I teach art. While the students at my school have to have a “Fine Arts” credit, it can come from visual arts, music and theater. So my classes are basically electives. I’m not complaining about this, I’m just establishing the context for what I want to discuss. Only one of my classes is part of a sequence. Because of this, my classes are filled with an extreme age and skill diversity. I have freshmen with no art experience and seniors who have had three years of art and are in two other art classes this year all co-mingling in a single class.

This raises all sorts of questions. How do I grade equitably? Do I try to put their work in the context of their particular trajectory, or do I simply have the same expectations for everyone? How much can I expect a freshman to draw upon life experiences to create meaningful art? For that matter how much can I expect from the senior? How can I custom tailor my class to be relevant to my student’s lives when they are spread across such a broad spectrum?

This last question is one that is particularly pressing to me right now. In my Digital Imaging class (a class revolving around computer based arts) we finished getting the basic technical skills necessary to function in Adobe Illustrator. We have also discussed some of the key elements and principles of art and made several projects around combining these two types of skills into coherent work.

Then I decided to perform an experiment. I let them self-assign. I gave them links to some particularly wonderful websites with examples of all sorts of effective digital art. The work ranged from fine art to web design to movie posters. Then I asked them to think about what they would like to be doing with this program. They had to pitch an idea to me before they could start, but they were pretty free to choose a route that was exciting to them.

Sounds easy enough, right? But then it started.

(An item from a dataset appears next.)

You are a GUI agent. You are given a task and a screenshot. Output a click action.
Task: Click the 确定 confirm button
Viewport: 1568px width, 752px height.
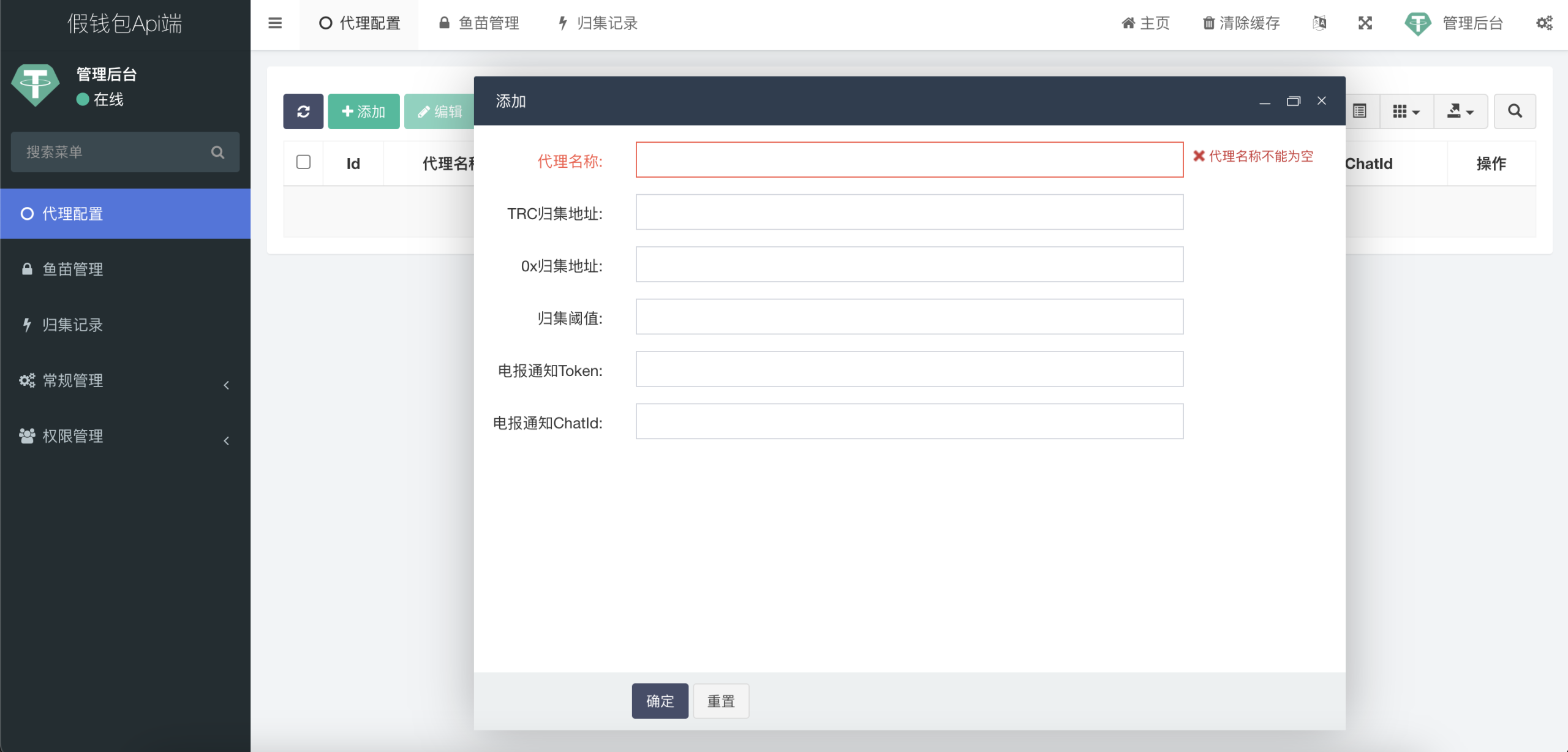pyautogui.click(x=660, y=701)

How do you establish a due date for such a project? Such varied skill levels, combined with such a wide variety of projects was leading to a huge discrepancy in the amount of time it was going to take each student. I suddenly had to improvise. For those students that were finishing more quickly, I had to think on my feet and present other problems that they could solve. How could they extend their project to a higher level?

If a student had designed a new logo for a band then I asked them “How would that look on a T-shirt?” What could you take from your design that you could use to unify an entire line of products; posters, hats, shirts, stickers? For other students it was simply suggesting refining their craft and building upon what they had started.

Something was happening though. I was developing an individual lesson for students that was appropriate and effective in having them synthesize what they had learned into a new project. And that’s when a scary thought went through my mind. Why doesn’t my whole curriculum look like this?

Well, I’ll tell you why. How do you manage due dates in such an environment? How do establish an objective rubric for each project (the significance of an objective rubric is for another blog)? How in the world would I ensure that everyone is learning the same core material while carving his or her own creative path?

Perhaps the answer lies somewhere in between. One thing I know for certain is that the reason I doubt this approach is because it breaks from everything I’ve ever known about teaching, where everyone is doing the same thing in the same time frame always. It also takes me even more out of the position of power. I become a facilitator. But I become a facilitator that has to be able to think 30 different ways in each class period to be able to serve my students.

I feel a little inadequate in posting this blog, because it doesn’t have answers. It really just starts to ask questions. Questions that once answered could radically shift the way my classroom looks. But I get the feeling that means these are just the kinds of questions that I need to be asking.